Balanced Binary Tree easy

Problem Statement

Given a binary tree, determine if it is height-balanced.

For this problem, a height-balanced binary tree is defined as a binary tree in which the depth of the two subtrees of every node never differ by more than 1.

Example 1:

Input: root = [3,9,20,null,null,15,7]
Output: true

Example 2:

Input: root = [1,2,2,3,3,null,null,4,4]
Output: false

Steps:

  1. Depth Calculation: We need a function to calculate the depth (height) of a binary tree. This function will recursively traverse the tree.

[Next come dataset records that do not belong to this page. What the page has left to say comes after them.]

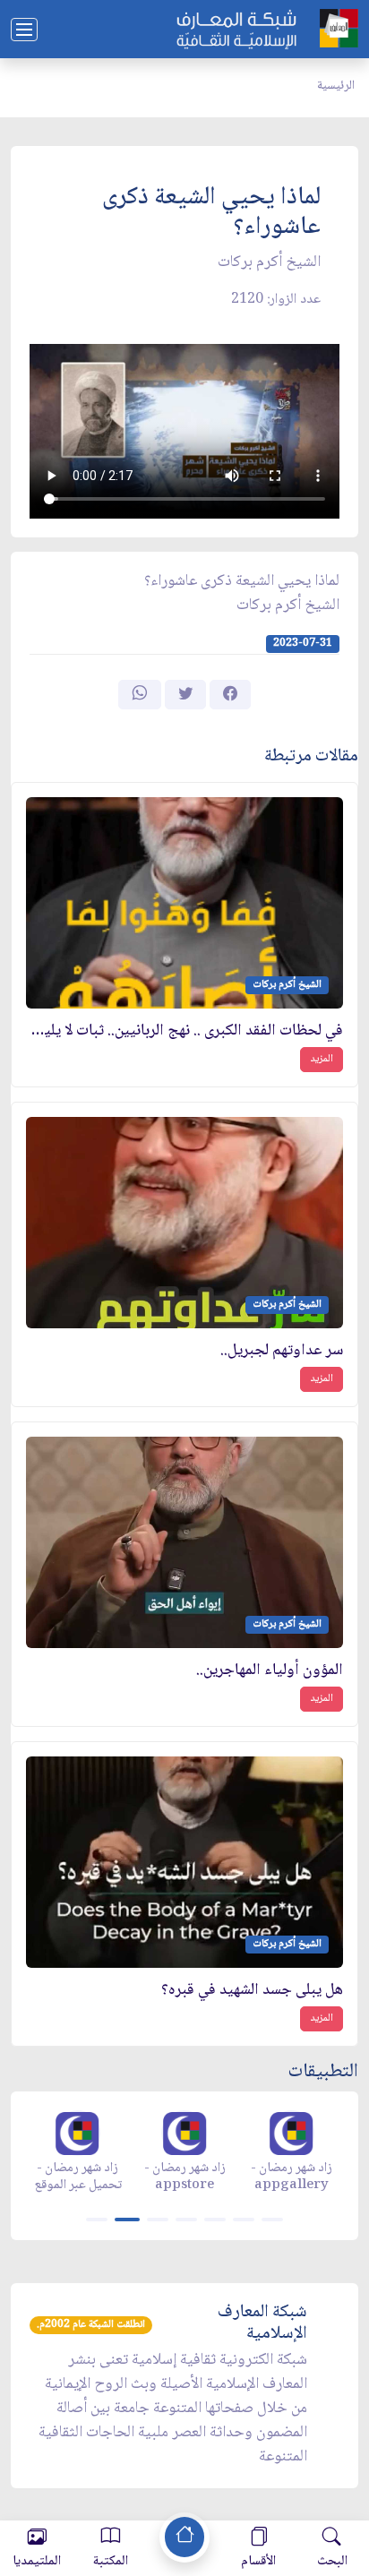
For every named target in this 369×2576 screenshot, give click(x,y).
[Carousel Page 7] (272, 2219)
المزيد (321, 1059)
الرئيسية (336, 86)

  2. Balanced Check: A recursive helper function checks if a subtree is balanced. It does this by:

    • Recursively calculating the depth of the left and right subtrees.
    • Checking if the absolute difference between the depths is greater than 1. If it is, the subtree is unbalanced, and we immediately return False.
    • If the subtrees are balanced, we return the maximum depth of the two subtrees + 1 (to include the current node).
  3. Main Function: The main function simply calls the helper function on the root node.

Explanation:

The key idea is to avoid redundant calculations. We calculate the height of subtrees only once and use that information to check the balance condition. If a subtree is unbalanced, we immediately return False without further exploration, making the algorithm efficient. A simple recursive depth check alone wouldn't be efficient, as it would repeatedly recalculate heights for the same nodes.

Code:

class TreeNode:
    def __init__(self, val=0, left=None, right=None):
        self.val = val
        self.left = left
        self.right = right

class Solution:
    def isBalanced(self, root: TreeNode) -> bool:
        def check_height(node):
            if not node:
                return 0
            
            left_height = check_height(node.left)
            if left_height == -1:
                return -1
            
            right_height = check_height(node.right)
            if right_height == -1:
                return -1
            
            if abs(left_height - right_height) > 1:
                return -1
            
            return max(left_height, right_height) + 1

        return check_height(root) != -1

Complexity:

  • Time Complexity: O(N), where N is the number of nodes in the tree. We visit each node at most once.
  • Space Complexity: O(H), where H is the height of the tree. This is due to the recursive call stack. In the worst case (a skewed tree), H can be equal to N, resulting in O(N) space complexity. In the best case (a balanced tree), H is logâ‚‚(N), resulting in O(log N) space complexity.